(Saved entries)
+++

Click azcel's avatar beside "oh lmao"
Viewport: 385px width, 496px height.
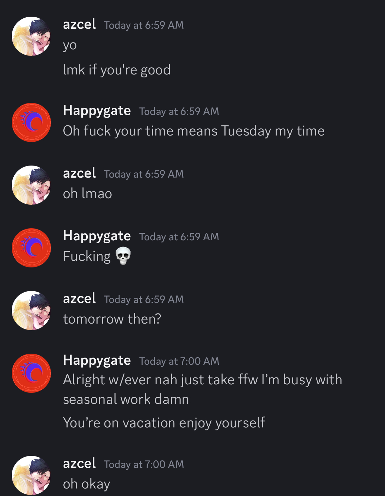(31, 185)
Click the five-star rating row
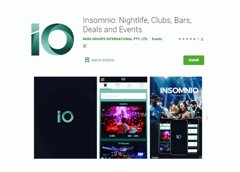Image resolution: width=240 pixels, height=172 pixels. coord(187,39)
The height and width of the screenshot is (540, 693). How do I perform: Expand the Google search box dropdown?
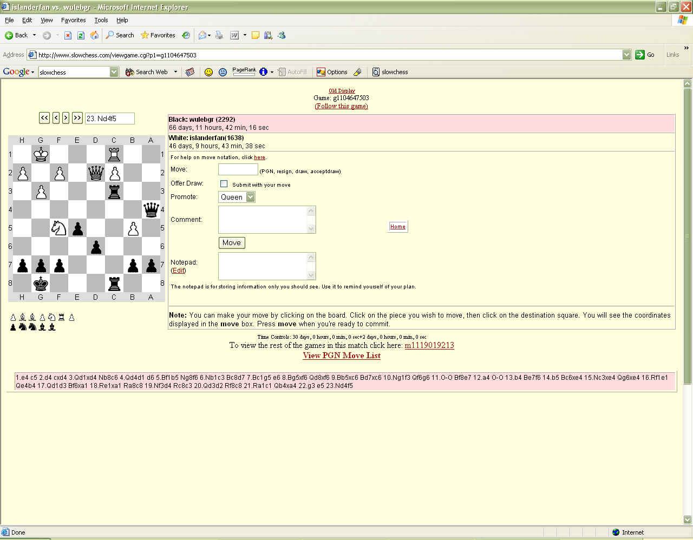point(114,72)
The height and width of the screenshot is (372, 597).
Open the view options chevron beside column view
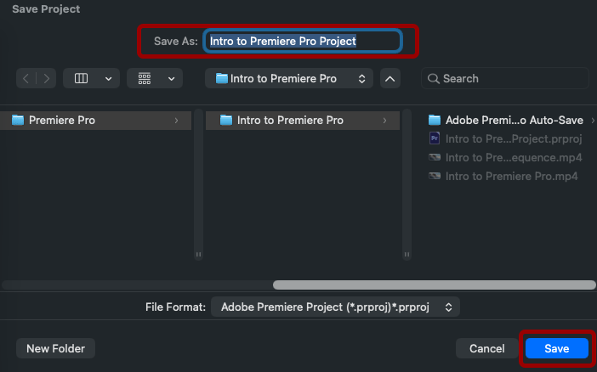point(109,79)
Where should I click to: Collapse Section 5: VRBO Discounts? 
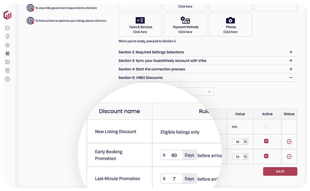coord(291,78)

+++

> [What the exercise asks]: Nothing but the lines from the one containing "Viewport: 385px width, 496px height." through the final line of the entries above should be given again, each exactly as written; omit the pictures.

> [Reply]:
Viewport: 385px width, 496px height.
(31, 185)
Click the five-star rating row
Image resolution: width=240 pixels, height=172 pixels. coord(187,39)
The height and width of the screenshot is (540, 693). How do I perform: Expand the Google search box dropdown?
point(114,72)
The height and width of the screenshot is (372, 597).
Open the view options chevron beside column view
point(109,79)
Where should I click to: Collapse Section 5: VRBO Discounts? 
coord(291,78)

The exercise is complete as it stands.